Another extremity would be pushing North Korea into a corner, to the point of breaking up the regime. This option is argued by hardliners who claim that the nuclear issue can only be solved by unifying the two Koreas. But no economic or trade sanctions have helped tame or crumble a state. It is propagandist to claim the Soviet Union collapsed from economic sanctions enacted by the United States, or the cost of a reckless arms race with its Cold War archrival. Sanctions had not disturbed the Soviets greatly and defense expenditures towards the end of the Soviet age rose 1 percent to 2 percent against the gross domestic product of the past. Socialist dictatorships crumbled mostly from implosive uprisings and popular movements rather than outside forces. Sanctions played a part, through decades of steady work, but a breakdown of the North Korean regime as it now stands would be too costly for us to handle.

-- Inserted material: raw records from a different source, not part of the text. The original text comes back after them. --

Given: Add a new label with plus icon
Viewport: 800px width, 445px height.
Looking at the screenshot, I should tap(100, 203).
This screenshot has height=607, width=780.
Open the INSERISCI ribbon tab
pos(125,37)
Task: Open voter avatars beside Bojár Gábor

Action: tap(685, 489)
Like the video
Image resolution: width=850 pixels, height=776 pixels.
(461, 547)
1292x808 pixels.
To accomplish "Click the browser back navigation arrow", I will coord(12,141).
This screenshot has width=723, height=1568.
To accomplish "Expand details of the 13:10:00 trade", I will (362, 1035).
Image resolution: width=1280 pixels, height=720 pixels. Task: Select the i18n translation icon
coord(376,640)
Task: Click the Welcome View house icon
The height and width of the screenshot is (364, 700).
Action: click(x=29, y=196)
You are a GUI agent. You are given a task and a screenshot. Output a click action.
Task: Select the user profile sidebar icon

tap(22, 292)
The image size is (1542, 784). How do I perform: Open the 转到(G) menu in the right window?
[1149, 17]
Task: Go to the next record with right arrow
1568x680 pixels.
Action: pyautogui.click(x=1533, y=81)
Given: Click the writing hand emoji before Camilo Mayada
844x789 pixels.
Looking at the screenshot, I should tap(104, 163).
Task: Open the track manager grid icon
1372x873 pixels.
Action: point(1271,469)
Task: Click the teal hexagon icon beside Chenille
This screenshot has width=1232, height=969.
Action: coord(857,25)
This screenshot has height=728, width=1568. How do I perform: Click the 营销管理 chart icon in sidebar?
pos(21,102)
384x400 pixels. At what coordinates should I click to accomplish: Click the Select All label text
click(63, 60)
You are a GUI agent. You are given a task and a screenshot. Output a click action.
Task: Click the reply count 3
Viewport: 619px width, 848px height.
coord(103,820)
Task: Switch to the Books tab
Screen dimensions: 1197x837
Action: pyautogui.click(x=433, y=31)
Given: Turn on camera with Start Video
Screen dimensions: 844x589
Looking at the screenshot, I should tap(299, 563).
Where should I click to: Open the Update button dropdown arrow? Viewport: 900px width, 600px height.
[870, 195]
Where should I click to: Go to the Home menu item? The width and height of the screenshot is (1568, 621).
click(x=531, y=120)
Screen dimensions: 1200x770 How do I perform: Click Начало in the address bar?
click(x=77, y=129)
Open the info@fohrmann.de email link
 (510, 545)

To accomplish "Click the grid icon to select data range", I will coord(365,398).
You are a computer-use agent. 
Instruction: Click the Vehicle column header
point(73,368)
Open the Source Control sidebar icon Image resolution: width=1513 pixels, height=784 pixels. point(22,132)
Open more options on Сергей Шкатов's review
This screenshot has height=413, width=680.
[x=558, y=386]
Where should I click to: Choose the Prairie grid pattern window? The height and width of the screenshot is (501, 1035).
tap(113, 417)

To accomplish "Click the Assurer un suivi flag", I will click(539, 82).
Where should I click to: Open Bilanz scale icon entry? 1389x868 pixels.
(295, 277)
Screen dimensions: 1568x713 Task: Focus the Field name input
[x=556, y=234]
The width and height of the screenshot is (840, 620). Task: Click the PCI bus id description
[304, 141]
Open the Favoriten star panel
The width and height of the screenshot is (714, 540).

The talk of a breakdown in Pyongyang may be designed to justify the sanctions and draw more support for them. But that thought, too, is dangerous. If the public believes too much in the effect of sanctions, they are likely to go against any form of dialogue. The study on sanctions recommends policymakers “not to bite off more than you can chew.” They can be tempted to inflate expectations of what sanctions can achieve. But the government must set a more realistic goal of what it seeks to accomplish from sanctions and keep the public informed of the procedures and hoped-for outcome. Sanctions are easy to levy and hard to lift. By July or August, we will know what the sanctions have cost North Korea through trade and market pricing data. The government’s policy performance on North Korea would be determined by then. In order to boost the effect of the sanctions, the government must play a more active role in overseeing their implementation, and consider forming a group of experts to advise on this. Envoys should be named for closer coordination with China by persuading Beijing that it cannot achieve its desired influence or peace in Northeast Asia without winning the hearts of Koreans. And the people must keep the North Korean issue in mind when making their choices of representatives and parties in the upcoming election. North Korea is pivotal to our future.

Translation by the Korea JoongAng Daily staff
JoongAng Ilbo, April 7, Page 31

*The author is an economics professor at Seoul National University.